The design sometimes included a low upper with small loops, through which straps were threaded to secure the shoe over the foot. These straps could be ornamental, dyed purple or set with jewels. The upper part was made of several large loops, forming an open, net-like covering over the top of the foot, this open-laced style is likely why Lucian referred to them with the term πολυς χιδές ("many parted"). In some cases, the back of the shoe was closed, possibly referred to as opisthokrepis (ὀπισθοκρηπὶς). Some special types of crepidae had a fixed number of loops.

In vase paintings, young men are sometimes shown wearing crepidae with straps that go halfway up the calf. These shoes could be worn on either foot and were typically made of leather. Archaeological finds include lamps shaped like crepidae or caligae, complete with nail-studded soles.

The κρηπὶς was considered the national shoe of the Greeks, which is why Roman tragedies performed in Greek costume were referred to as "fabula crepidata". It is also mentioned as a type of military boot worn by the Macedonian army. The crepida was commonly worn with other Greek garments such as the pallium, chlamys and causia, and served to distinguish Greek attire from Roman fashion. Although the Romans eventually adopted it, as we can see from Suetonius who says about Emperor Tiberius that he set aside his Roman-style clothing and adopted to the Greek cloak (pallium) and sandals (crepidas): "Deposito patrio habitu redegit se ad pallium et crepidas."

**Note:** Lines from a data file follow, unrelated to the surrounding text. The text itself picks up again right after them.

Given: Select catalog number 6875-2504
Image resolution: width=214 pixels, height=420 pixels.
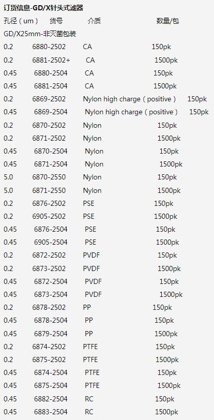Looking at the screenshot, I should (51, 385).
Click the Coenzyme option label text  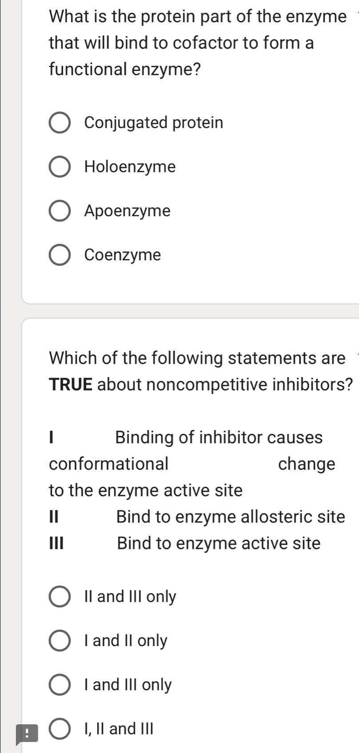pyautogui.click(x=122, y=254)
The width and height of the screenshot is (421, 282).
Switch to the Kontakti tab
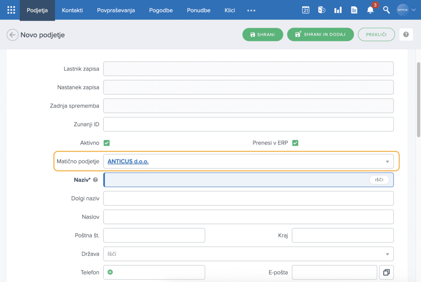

In some contexts, it was also a soft shoe worn by women, likely lighter and more decorative than the rugged versions used by peasants or soldiers. Sophocles is said to have introduced white krepides for dancers in the chorus and actors playing women or effeminate roles, though these were likely still based on the peasant-style shoe with elevated soles.

The Suda notes that the word “crepidoumenos” (κρηπιδούμενος), meaning “putting on crepides,” can be used in place of the full phrase "ὑποδούμενος τὰς κρηπῖδας," which has the same meaning.

According to the Suda, the term “monocrepidi” (μονοκρήπιδι) (“with one crepis/shoe”) is explained in connection with Hermes and Perseus. It states that Hermes gave Perseus one of his shoes as he was going to cut off the head of Medusa, leaving him with only one shoe. This is linked to an offering made to Hermes in the dative case after a dream. However, historians clarify that the myth of the single sandal is traditionally connected to Jason, not Perseus, and that this passage likely reflects some confusion or blending of myths.

The word κρηπίς could also refer to a type of cake or pancake filled with fruit.

Additionally, the term crepida was used to describe a raised walkway or pavement along the side of a street, designed for pedestrian use.